[Saved data entries]
◆ ◆ ◆ ◆ ◆
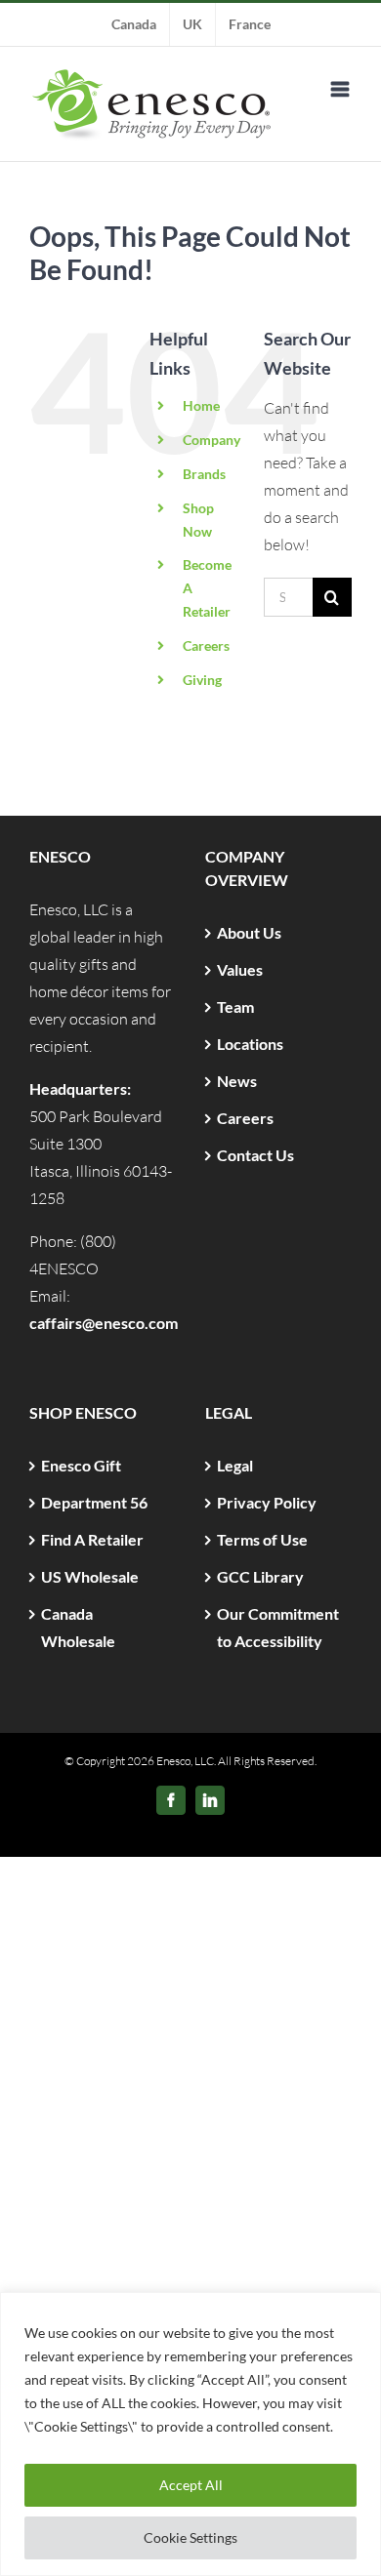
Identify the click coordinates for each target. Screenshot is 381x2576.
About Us (249, 932)
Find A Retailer (92, 1539)
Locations (250, 1043)
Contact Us (255, 1155)
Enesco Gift (81, 1465)
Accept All (191, 2484)
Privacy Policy (267, 1502)
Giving (202, 679)
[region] (190, 2434)
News (237, 1080)
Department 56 (94, 1502)
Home (201, 405)
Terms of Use (262, 1539)
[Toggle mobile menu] (341, 89)
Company (211, 439)
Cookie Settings (190, 2537)
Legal (235, 1465)
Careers (206, 645)
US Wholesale (90, 1576)
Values (240, 969)
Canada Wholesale (78, 1627)
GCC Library (260, 1576)
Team (235, 1006)
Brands (204, 473)
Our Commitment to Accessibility (278, 1627)
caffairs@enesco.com (103, 1322)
◆ ◆ ◆ ◆ ◆
• What this task involves
No line before the one containing "Contact Us (255, 1155)" belongs in the answer; give again exactly that line and all lines after it through the end of the data.

• Response to the task
Contact Us (255, 1155)
Enesco Gift (81, 1465)
Accept All (191, 2484)
Privacy Policy (267, 1502)
Giving (202, 679)
[region] (190, 2434)
News (237, 1080)
Department 56 (94, 1502)
Home (201, 405)
Terms of Use (262, 1539)
[Toggle mobile menu] (341, 89)
Company (211, 439)
Cookie Settings (190, 2537)
Legal (235, 1465)
Careers (206, 645)
US Wholesale (90, 1576)
Values (240, 969)
Canada Wholesale (78, 1627)
GCC Library (260, 1576)
Team (235, 1006)
Brands (204, 473)
Our Commitment to Accessibility (278, 1627)
caffairs@enesco.com (103, 1322)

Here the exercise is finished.